From Ferguson to Baltimore
A Resource Paper Suggested by the Board
Written by: Urbane Peachey, President, LIPW | June, 2015
The news about police killings from Ferguson to Baltimore, and more, is front and center in our national awareness. Unfortunately, there is a deficit of national awareness and concern about issues facing impoverished and marginalized communities where much of the police action takes place. In fact I have come to wonder if the massive police, penal and prison system with military equipment in the streets might be an unconscious admission of failed policy, a kind of barometer of socioeconomic neglect of marginalized communities, just like investment in infrastructure has been neglected.
The analysis of Martin Luther King, Riverside Church, New York, April 4, 1967, seems instructive for our time:
“We must rapidly begin the shift from a ‘thing-oriented’ society to a ‘person-oriented’ society.
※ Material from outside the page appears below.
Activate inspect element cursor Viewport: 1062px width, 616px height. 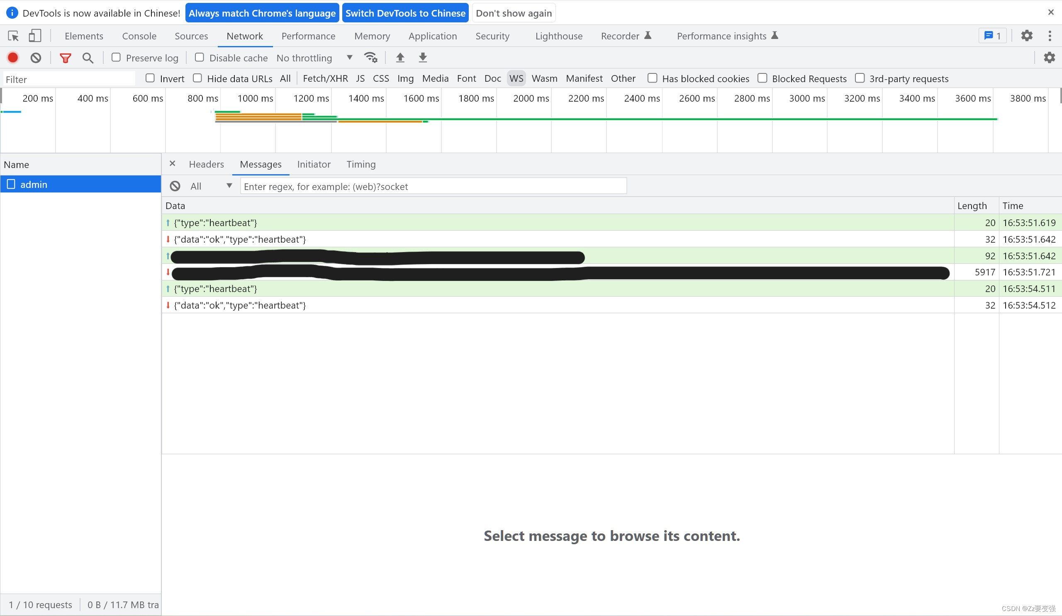click(x=13, y=36)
When machines and computers, profit motives and property rights are considered more important than people, the giant triplets of racism, materialism (economic exploitation) and militarism are incapable of being conquered.”
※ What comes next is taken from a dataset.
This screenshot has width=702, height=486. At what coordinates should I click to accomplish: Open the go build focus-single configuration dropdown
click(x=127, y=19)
I use the image of “famine” to suggest impoverishment of the human spirit and to dramatize the failure of public and private policy makers to invest in human communities, so that all would be served. There is a pervasive, pandemic famine in America, manifested in different ways among policy makers and those who control resources, locally, nationally and internationally. The famine is evident in the indifference, obsession over ideology, the averting of the eyes, among policy makers, public and private, and all of us who own wealth. This is very different than assuming that the famine refers to the poor.